Hello Guys,
In this tutorial We are going to learn How To integrate crawler developed in scrapy with django.
- Crawler (backend) : scrapy
- Frontend : django
- database : MySQl
We are going to make an app which takes keyword from user and extract the quotes related to that keyword from this site.
First We are going to make a crawer in scrapy. That will extract data and store it in database. The database used is MySQL. If you don't have idea about scrapy crawler please visit here https://docs.scrapy.org/en/latest/intro/tutorial.html
Now We will make a django project using command.

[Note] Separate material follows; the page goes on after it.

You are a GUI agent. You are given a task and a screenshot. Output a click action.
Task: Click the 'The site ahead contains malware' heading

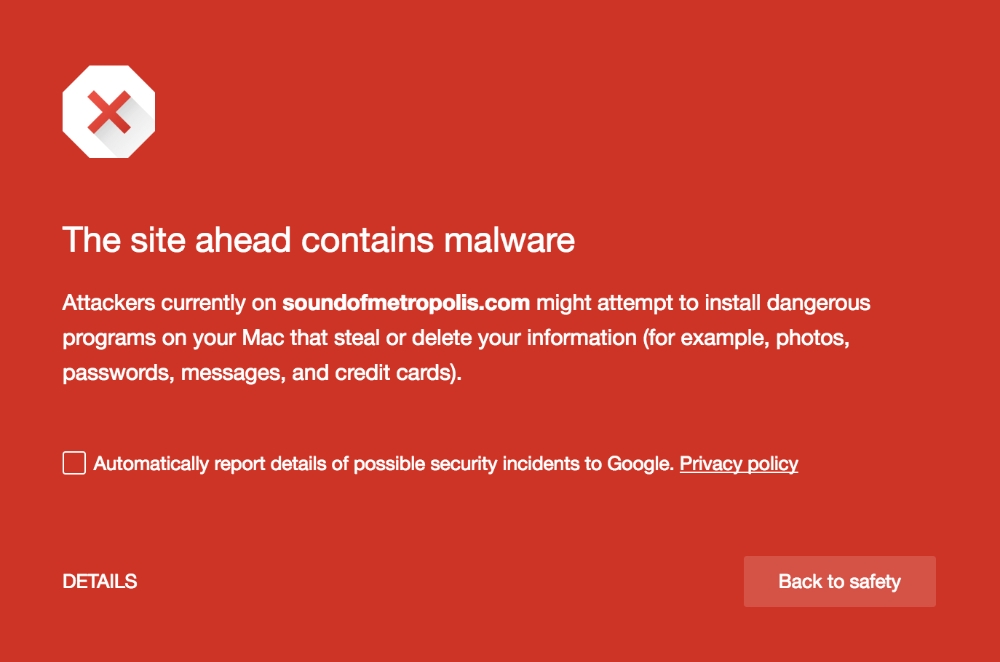318,240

djangoadmin startproject quotes_scrape
Then we will create an app named 'request_handler'
cd quotes_scrape
python manage.py startapp request_handler
add name of the app 'request_handler' in list 'INSTALLED_APPS' in settings.py.
INSTALLED_APPS = [
'django.contrib.admin',
'django.contrib.auth',
'django.contrib.contenttypes',
'django.contrib.sessions',
'django.contrib.messages',
'django.contrib.staticfiles',
'request_handler'
]go to views.py file in directory named 'request_handler'. Create one view for inserting keyword. For that we will create an html file (template) and render the same
def home(request):
return render(request, "index.html")
Now we will create second view for handling the request and getting data and send json response. We pass keyword from django to scrapy. We set job_id , use the same job_id in scrapy for identify request and use the same job_id in django for getting data from database.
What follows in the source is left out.